One outcome of strong funding for the arts has been to make entry to most national UK museums free. In the museum world, this is quite revolutionary. Since 2001, you can visit the permanent collections of national museums in England, Scotland and Wales (with the exception of temporary exhibitions) free of charge. The Labour government introduced this policy, and it continues to be popular today. There are three national museums in Ireland, and one of them, Belfast’s Ulster Museum, has free entry. In the entire country, there are over 50 national UK museums with free entry.

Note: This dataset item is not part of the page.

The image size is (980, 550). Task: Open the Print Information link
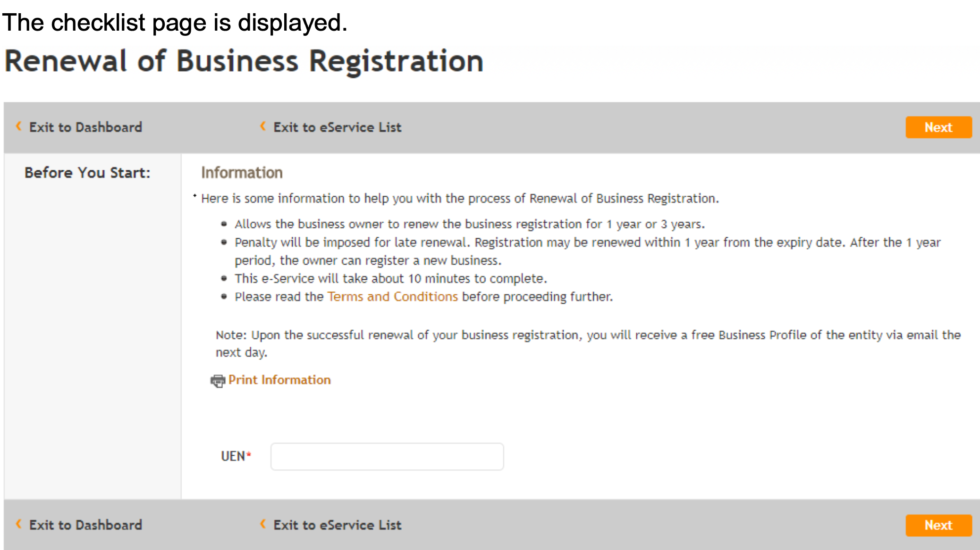[279, 380]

This policy has had an enormous influence on the popularity of UK museums and, perhaps even more importantly, it has attracted more diverse audiences to UK museums. Visitor numbers to UK museums that charged an entry fee in London prior to 2001 have increased by 150% since entry has been free!
The British Museum
London was once the capital of a vast empire, and it has the museums to prove it. The British Museum, arguably the most famous of all UK museums and one of the most visited museums in the world.
The museum exhibits many artifacts, about seven million, which were made to be used in rituals and everyday life, such as teapots and masks. However, you won’t see anyone in the museum trying on a mask, or using a teapot. The standards for preserving those objects at the British Museum are second to none. The staff does an exceptional job caring for and preserving artifacts, meaning the museum's possessions have a long afterlife as artifacts after their days as objects in use are over.

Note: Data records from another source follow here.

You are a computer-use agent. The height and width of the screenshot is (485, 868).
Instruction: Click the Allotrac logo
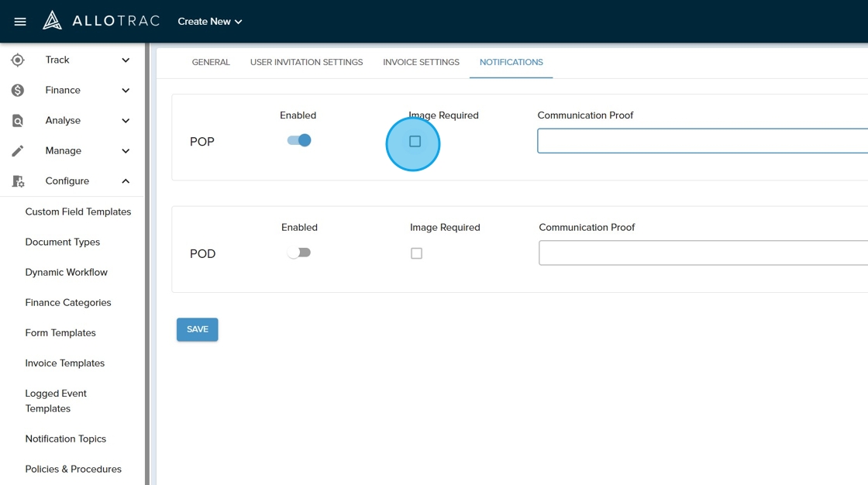point(102,21)
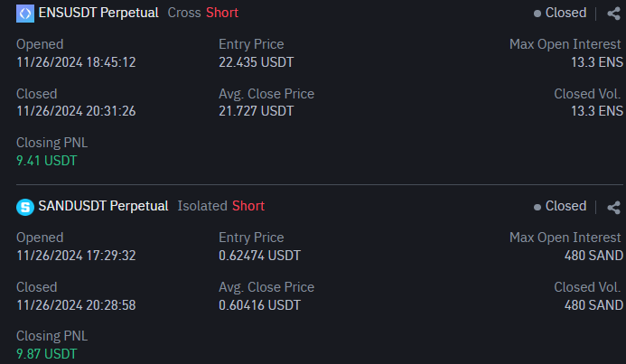Click the ENSUSDT entry price 22.435 USDT
The height and width of the screenshot is (364, 626).
click(x=257, y=62)
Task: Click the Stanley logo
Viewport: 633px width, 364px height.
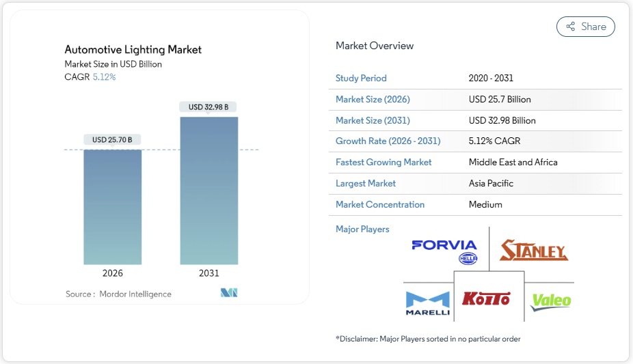Action: 534,251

Founded in 1753 and opened to the public in 1759, the British Museum claims to have been the first national public museum. Its collection exhaustively illustrates the history of human culture. Nearly six million visitors each year walk through its galleries and admire gems like the Rosetta Stone.
UK Museums and Art Galleries in London
Culture is abundant across the UK, but the sheer number of museums and art galleries in London alone makes it no secret which city is the protagonist of the UK’s cultural scene. London is the UK’s main cultural artery – no wonder it is so popular as an expat destination. This list of UK museums in the capital is by no means exhaustive; instead, it gives you a taste of just how much art and culture you can find in London.
- The Victoria and Albert Museum
- The Tate Modern and Tate Britain
- White Cube Gallery
- Serpentine Gallery
- National Gallery
- National Portrait Gallery
- Saatchi Gallery
- Natural History Museum
- Whitechapel Art Gallery
- National Maritime Museum
- Science Museum
- Hayward Gallery
- The British Library
Museums and Art Galleries in the UK
Once again, this list is by no means exhaustive, but it highlights some of the most visited and noteworthy UK museums. As a culture lover, you should definitely have them on your radar. Some – like the Railway Museum in York – also are a popular destination for field trips organized by schools all over the UK.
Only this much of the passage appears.